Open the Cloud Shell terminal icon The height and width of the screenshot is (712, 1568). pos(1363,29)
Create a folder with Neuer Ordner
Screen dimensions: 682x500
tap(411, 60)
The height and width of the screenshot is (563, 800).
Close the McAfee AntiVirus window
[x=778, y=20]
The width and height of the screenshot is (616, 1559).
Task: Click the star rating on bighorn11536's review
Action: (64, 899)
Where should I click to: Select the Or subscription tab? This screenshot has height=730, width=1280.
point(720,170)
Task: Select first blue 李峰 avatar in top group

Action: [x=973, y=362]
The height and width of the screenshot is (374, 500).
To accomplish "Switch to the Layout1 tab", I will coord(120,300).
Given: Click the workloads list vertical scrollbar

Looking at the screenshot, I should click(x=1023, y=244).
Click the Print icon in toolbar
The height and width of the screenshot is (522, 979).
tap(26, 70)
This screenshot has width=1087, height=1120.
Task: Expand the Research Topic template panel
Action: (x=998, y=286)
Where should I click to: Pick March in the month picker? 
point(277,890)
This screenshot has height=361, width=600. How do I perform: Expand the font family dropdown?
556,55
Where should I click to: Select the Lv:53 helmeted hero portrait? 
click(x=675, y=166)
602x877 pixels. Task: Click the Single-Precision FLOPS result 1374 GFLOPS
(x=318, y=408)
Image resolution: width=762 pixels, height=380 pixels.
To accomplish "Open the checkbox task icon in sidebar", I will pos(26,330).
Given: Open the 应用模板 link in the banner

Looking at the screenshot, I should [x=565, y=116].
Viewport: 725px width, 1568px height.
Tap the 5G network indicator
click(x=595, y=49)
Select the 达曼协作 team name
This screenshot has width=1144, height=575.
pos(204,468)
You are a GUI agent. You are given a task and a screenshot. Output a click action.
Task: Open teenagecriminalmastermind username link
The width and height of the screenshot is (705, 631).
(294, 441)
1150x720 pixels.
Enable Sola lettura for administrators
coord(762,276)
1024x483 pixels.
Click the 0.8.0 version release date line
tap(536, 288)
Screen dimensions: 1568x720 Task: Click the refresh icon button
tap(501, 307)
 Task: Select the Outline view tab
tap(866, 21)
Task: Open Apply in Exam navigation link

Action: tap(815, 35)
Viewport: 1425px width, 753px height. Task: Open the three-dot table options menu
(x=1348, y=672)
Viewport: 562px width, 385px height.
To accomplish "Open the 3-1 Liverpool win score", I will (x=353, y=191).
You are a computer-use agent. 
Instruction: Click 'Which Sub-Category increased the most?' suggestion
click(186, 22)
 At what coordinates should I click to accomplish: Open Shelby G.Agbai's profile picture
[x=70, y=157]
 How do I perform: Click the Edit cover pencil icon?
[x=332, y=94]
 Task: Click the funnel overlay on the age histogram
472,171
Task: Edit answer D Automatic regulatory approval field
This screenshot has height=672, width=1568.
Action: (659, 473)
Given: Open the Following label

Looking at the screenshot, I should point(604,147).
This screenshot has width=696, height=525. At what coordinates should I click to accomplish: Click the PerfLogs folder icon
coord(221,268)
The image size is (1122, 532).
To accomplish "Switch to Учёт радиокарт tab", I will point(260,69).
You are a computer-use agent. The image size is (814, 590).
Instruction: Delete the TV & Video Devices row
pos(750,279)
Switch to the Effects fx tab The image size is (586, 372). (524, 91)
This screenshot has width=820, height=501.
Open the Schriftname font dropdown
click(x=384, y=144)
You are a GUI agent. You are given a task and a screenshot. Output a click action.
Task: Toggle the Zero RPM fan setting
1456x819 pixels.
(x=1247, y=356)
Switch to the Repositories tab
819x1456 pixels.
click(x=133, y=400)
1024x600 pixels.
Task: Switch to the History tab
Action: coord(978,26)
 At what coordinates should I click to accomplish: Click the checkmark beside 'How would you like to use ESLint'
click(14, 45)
───
# Work instruction:
This task calls for each line of the material that contains "size".

# Response below:
The image size is (1122, 532).
You are a computer-use agent. The image size is (814, 590).
Switch to the Effects fx tab The image size is (586, 372). (524, 91)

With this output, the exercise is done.